According to a new report, growth in the local tech sector has outpaced that in the US and the UK over the past six years.
The number of Australian jobs in computer systems design, which includes programming and software development, has grown by 38 percent since 2008, when the dawn of the smartphone era revved up the industry.
By contrast, jobs grew by 22.2 percent in the US and 10.1 percent in the UK over the same period.
"That's pretty darn good," said author Dr Michael Mandel from US think tank the Progressive Policy Institute. "It was a big surprise."
Mandel presented the Jobs in the Australian App Economy report in Sydney on Thursday.
He said some of Australia's impressive growth could simply be the country catching up.
Yet with computer sector jobs making up 1.6 percent of overall employment compared with 1.2 percent in the US, "it looks pretty real".
"It says that the Australian tech sector is not stagnant," Mandel said. "It's been able to absorb new technologies at a rapid pace."

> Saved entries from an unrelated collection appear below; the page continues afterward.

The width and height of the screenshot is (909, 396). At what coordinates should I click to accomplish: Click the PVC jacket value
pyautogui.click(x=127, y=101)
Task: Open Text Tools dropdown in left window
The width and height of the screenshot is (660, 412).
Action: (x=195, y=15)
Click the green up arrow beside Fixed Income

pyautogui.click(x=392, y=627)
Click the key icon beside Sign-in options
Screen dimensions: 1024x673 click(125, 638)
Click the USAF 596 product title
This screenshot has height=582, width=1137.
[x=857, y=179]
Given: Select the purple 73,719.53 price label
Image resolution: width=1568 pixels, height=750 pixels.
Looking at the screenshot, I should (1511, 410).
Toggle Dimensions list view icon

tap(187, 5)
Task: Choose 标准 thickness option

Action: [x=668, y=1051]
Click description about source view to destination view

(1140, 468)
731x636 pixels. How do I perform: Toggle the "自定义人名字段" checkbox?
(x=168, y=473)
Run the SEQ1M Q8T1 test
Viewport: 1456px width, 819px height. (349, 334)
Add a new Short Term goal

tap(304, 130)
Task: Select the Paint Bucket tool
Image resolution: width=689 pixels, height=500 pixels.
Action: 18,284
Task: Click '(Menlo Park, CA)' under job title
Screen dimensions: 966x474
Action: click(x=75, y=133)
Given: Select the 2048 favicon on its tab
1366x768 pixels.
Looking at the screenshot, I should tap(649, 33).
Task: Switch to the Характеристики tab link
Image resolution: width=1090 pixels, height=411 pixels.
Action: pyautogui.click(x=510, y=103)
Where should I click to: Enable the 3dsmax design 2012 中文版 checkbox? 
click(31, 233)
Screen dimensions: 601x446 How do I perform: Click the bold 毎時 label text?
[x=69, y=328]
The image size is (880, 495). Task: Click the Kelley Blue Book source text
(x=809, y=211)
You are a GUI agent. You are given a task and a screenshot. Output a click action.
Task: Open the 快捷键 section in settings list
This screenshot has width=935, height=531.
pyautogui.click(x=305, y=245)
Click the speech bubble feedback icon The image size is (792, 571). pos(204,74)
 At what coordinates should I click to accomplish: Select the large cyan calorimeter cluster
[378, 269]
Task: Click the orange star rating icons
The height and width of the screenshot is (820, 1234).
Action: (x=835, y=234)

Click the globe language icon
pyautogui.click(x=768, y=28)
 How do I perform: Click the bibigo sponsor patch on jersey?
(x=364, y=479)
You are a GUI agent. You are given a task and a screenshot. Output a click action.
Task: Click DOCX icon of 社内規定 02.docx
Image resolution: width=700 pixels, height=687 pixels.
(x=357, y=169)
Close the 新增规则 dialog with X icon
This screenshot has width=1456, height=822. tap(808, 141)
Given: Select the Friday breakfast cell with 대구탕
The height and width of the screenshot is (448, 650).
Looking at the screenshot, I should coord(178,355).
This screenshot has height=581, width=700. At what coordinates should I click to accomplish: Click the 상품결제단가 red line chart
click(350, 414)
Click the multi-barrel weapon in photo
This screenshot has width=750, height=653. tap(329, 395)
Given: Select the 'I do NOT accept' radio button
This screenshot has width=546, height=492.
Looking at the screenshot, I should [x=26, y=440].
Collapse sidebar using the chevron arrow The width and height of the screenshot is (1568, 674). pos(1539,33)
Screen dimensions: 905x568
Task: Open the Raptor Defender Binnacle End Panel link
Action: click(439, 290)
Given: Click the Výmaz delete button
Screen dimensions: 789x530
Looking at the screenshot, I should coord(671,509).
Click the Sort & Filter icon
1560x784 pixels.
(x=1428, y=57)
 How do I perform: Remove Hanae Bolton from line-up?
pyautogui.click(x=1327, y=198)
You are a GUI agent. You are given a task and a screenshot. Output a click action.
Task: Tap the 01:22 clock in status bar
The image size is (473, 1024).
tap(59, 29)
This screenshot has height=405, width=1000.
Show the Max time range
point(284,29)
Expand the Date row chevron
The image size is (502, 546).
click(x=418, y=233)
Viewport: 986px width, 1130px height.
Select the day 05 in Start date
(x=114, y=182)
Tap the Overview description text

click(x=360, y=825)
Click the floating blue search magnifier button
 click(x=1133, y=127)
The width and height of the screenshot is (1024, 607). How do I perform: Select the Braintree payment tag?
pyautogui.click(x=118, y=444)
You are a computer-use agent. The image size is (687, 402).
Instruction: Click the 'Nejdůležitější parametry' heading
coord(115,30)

Australia is also performing well in what Dr Mandel calls "the app economy", which is comprised of app developers as well as non-IT jobs related to app development, including marketing and human resources.
About 9.4 percent of all Australians tech jobs — or some 140,000 — are app-related, compared with 8.4 percent in the US and 7.6 percent in the UK.
That's important because the health of app development is a good indicator of how well other sectors, such as finance, entertainment and retail, are embracing the digital world.
"The digital economy is going to be one of the major sources of growth going forward," Mandel said. "Australia's at a good starting place."
"I think what we're seeing now is that you can have a tech hub that isn't Silicon Valley."
Apple claimed in a statement that its App Store has added more than 70,000 jobs to the Australian economy.
The company's iPhones and iPads, along with Google's Android mobile operating system, are credited with kick-starting the app-development industry now worth tens of billions of dollars.